WORK INSTRUCTIONS: Reproduce the passage on Newton's method verbatim, from "You can also" to "objective function.".

The simplest derivative-based method is 
\emph{Newton's method}, also called the \emph{Newton-Raphson} method,
Newton's method is a general algorithm for discovering 
the places where a function crosses zero, called its \emph{roots}.
In general, if we have a function $f(x)$ and a
starting guess $x_0$, we calculate the value $f(x_0)$ and the value of
the derivative at $x_0$, $f'(x_0)$.  Then we 
extrapolate linearly to try to find the root: $x_1=x_0-f(x_0)/f'(x_0)$
(Figure~\ref{fig:newton1}).
We iterate this process until we reach a point where the absolute
value of the function is ``small enough'' --- typically $10^{-6}$ or
smaller.

While calculating the derivatives of the objective function
analytically is the most efficient
procedure, it is often convenient and
sometimes necessary to approximate
the derivatives numerically using
finite differences:
\begin{equation}
\frac{d f(x)}{d x} = \lim_{\Delta x \to 0} \frac{\Delta f(x)}{\Delta x} 
\approx \frac{f(x+\Delta x)-f(x)}{\Delta x}, \qquad \mbox{for small } \Delta x
\end{equation}
\R's \code{optim} function uses finite differences by default,
but it sometimes runs into trouble
with both speed (calculating finite differences for an $n$-parameter model
requires an additional $n$ function evaluations for each step) and
stability.  Calculating finite differences requires you to pick a $\Delta x$:
\code{optim} uses $\Delta x=0.001$ by default, but you can change this with
\code{control=list(ndeps=c(...))} within
an \code{optim} or \code{mle2} call, where the dots stand for a vector
of $\Delta x$ values, one for each parameter.  
You can also change the effective
value of $\Delta x$ by changing the parameter scale,
\code{control=list(parscale=c(...))}; $\Delta x_i$ is
defined relative to the parameter scale, as \code{parscale[i]*ndeps[i]}.
If $\Delta x$ is too large, the
finite difference approximation will be poor; if it is too small, you
may run into trouble with round-off error.

In minimization problems,
we actually want to find the root of the
\emph{derivative} of the (negative)
log-likelihood function, which
means we need to find the second derivative of the 
objective function.
That is, instead of taking $f(x)$ and calculating $f'(x)$
by differentiation or finite differencing
to figure out the slope and project our next guess,
Newton's method for minima takes $f'(x)$ and
calculates $f''(x)$ (the curvature) to approximate
where $f'(x)=0$.

Using the binomial seed predation data from the last chapter
and starting with a guess of $p=0.6$, Figure~\ref{fig:newton2}
and the following table show how Newton's method converges
quickly to $p=0.75$ (for clarity, the figure shows only
the first three steps of the process):
<<echo=FALSE>>=
n2 <- n0[,2:4]
n2[,1] <- round(n2[,1],6)

EXCERPTED DATA:
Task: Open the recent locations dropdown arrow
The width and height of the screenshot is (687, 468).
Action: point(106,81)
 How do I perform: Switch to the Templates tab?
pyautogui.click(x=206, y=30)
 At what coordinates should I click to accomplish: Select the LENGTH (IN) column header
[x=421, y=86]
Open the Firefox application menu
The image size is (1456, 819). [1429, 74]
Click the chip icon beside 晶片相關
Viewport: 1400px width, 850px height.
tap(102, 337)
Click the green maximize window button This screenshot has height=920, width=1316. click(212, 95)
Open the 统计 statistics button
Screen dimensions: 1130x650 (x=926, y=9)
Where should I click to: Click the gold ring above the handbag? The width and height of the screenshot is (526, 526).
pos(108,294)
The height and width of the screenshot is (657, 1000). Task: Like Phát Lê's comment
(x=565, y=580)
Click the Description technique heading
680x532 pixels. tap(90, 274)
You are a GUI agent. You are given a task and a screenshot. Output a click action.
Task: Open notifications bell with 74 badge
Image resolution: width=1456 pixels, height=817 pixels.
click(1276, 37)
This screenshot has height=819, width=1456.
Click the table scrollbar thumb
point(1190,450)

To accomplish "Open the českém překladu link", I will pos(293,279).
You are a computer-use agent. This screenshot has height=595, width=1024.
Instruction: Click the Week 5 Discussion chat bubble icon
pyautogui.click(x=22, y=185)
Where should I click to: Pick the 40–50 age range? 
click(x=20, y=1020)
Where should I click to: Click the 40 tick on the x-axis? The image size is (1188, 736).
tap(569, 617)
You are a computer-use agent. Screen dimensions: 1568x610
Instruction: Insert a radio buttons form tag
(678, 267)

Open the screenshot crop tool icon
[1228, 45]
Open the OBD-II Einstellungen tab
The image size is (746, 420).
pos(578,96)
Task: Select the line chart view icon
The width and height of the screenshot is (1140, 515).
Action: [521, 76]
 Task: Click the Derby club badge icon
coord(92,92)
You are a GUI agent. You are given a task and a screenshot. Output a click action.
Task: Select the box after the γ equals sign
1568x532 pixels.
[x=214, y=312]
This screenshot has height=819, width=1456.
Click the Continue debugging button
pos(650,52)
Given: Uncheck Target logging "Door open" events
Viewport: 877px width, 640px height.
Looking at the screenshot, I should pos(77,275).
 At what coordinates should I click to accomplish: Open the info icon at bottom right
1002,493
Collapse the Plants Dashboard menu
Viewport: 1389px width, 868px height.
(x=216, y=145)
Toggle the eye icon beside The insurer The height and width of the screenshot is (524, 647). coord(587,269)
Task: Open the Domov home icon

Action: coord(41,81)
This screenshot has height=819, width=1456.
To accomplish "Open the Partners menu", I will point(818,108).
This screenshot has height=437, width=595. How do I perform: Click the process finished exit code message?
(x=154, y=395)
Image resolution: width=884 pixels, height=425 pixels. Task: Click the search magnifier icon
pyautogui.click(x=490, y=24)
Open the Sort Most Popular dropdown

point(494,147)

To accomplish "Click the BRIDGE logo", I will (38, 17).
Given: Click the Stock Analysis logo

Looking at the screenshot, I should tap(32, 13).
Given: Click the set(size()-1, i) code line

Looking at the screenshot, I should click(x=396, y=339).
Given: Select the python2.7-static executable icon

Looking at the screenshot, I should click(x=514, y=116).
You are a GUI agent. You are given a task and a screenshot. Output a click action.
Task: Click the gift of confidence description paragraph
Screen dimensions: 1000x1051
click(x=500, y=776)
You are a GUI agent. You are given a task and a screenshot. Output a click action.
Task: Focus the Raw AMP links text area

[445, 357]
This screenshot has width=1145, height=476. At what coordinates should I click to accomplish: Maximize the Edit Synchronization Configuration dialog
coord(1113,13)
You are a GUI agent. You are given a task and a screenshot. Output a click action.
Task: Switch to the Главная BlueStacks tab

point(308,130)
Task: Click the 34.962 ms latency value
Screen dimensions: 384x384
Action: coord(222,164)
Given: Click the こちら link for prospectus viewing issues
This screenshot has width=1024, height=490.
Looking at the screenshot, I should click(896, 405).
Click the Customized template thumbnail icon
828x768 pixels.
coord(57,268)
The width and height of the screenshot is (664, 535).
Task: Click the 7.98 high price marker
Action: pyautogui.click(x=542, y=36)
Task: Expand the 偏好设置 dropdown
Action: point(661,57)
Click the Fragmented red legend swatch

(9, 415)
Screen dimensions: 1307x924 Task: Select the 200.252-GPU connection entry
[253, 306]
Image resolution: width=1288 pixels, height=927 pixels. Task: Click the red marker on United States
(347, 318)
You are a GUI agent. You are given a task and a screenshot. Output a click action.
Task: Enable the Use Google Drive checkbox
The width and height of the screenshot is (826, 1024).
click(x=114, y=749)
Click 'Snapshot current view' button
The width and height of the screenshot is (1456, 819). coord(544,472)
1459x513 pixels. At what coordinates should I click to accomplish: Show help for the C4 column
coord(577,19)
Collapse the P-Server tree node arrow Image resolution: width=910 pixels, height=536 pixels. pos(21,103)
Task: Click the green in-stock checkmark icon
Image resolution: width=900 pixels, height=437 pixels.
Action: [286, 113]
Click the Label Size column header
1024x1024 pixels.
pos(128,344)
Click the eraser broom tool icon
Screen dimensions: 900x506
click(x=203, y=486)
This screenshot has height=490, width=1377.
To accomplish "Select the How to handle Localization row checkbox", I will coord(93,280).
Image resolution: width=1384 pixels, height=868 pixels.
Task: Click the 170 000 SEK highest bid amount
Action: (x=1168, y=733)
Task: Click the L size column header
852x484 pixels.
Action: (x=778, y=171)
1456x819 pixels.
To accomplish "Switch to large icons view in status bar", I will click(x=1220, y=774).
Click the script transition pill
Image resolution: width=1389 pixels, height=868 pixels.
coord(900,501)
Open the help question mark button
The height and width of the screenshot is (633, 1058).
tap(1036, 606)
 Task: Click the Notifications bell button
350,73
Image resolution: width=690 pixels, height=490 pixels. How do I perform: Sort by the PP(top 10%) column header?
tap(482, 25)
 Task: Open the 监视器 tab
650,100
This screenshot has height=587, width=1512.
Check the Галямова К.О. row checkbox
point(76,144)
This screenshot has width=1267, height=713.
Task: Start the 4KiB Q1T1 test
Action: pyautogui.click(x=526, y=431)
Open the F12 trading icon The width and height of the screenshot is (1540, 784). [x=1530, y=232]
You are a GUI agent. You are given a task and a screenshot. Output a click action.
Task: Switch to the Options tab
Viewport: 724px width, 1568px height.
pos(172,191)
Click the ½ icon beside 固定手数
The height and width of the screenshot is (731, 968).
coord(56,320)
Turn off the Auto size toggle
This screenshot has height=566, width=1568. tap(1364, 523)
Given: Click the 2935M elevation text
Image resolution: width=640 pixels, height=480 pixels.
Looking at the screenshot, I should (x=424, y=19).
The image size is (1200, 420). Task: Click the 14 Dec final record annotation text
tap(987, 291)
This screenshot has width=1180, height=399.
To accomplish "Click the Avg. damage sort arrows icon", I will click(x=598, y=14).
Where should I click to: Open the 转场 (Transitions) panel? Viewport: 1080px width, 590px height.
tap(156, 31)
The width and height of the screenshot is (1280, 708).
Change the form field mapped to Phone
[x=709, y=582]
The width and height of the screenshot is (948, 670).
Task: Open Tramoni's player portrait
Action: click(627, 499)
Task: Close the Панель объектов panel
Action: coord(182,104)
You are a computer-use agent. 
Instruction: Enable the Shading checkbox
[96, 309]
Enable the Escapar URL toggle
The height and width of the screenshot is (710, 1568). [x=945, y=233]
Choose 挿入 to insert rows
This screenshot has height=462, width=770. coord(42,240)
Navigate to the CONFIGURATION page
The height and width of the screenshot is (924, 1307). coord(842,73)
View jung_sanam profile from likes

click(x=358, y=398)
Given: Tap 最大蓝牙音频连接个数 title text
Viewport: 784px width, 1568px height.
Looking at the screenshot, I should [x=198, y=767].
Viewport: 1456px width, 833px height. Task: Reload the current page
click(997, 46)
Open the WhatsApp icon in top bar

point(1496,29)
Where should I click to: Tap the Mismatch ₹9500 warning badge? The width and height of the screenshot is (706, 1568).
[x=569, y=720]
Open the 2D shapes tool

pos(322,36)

PROBLEM SOLUTION:
You can also change the effective
value of $\Delta x$ by changing the parameter scale,
\code{control=list(parscale=c(...))}; $\Delta x_i$ is
defined relative to the parameter scale, as \code{parscale[i]*ndeps[i]}.
If $\Delta x$ is too large, the
finite difference approximation will be poor; if it is too small, you
may run into trouble with round-off error.

In minimization problems,
we actually want to find the root of the
\emph{derivative} of the (negative)
log-likelihood function, which
means we need to find the second derivative of the 
objective function.